Izrael zarzuca UE zbyt pojednawcze stanowisko wobec Iranu
Izraelski wicepremier i minister ds. strategicznych Awigdor Lieberman zarzucił Unii Europejskiej zbyt pojednawcze stanowisko wobec irańskiego programu nuklearnego.
Słuchając przedstawicieli UE w Brukseli, a także (premiera Włoch) Romano Prodiego podczas jego wizyty w Izraelu, odniosłem wrażenie, że chcą nas przekonać, iż należy się pogodzić z pokojowym programem nuklearnym Iranu - oświadczył Lieberman w wojskowej rozgłośni radiowej.
To czysty surrealizm(...) Europejczycy chcieliby, byśmy wzięli na siebie problem, który nie jest tylko nasz - dodał.

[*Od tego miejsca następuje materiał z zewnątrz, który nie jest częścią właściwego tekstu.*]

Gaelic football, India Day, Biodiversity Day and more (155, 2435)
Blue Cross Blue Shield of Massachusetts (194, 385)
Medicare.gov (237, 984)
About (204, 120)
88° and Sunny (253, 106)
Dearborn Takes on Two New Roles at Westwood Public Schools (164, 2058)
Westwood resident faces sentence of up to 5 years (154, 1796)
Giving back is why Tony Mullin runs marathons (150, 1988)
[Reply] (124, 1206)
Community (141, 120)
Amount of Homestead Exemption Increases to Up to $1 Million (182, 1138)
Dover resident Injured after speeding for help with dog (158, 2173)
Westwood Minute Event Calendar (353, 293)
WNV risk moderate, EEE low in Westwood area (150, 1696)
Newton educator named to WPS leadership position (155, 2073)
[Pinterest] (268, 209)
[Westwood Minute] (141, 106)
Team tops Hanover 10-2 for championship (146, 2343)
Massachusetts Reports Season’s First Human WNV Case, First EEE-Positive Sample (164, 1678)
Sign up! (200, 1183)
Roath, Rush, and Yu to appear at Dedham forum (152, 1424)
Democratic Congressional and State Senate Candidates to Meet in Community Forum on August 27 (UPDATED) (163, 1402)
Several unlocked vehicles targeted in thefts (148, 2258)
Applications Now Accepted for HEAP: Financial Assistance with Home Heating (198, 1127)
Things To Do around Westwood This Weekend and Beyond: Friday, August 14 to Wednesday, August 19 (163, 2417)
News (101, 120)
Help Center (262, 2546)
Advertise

Prodi powiedział w Jerozolimie po spotkaniu z premierem Izraela Ehudem Olmertem: "Jesteśmy całkowicie zgodni: Iran nie może i nie powinien zdobyć wojskowego potencjału nuklearnego". Dodał, że odmowa zaprzestania wzbogacania przez Iran uranu, czego domaga się ONZ, może doprowadzić od zaostrzenia sankcji przeciwko temu państwu.
Według dziennika "Jedijot Achronot", Liebermen spotkał się dwa tygodnie temu w Brukseli z przedstawicielami NATO; dali mu oni do zrozumienia, że Izrael nie może liczyć, iż wspólnota międzynarodowa zapobiegnie zdobyciu przez Iran broni nuklearnej.
Zachód podejrzewa, że irański program atomowy zmierza do budowy bomby atomowej. W grudniu 2006 roku ONZ nałożyła na Iran dwa pakiety sankcji. Mocarstwa ostrzegają przed trzecią, ostrzejszą rezolucją, jeśli Iran nie wstrzyma wzbogacania uranu.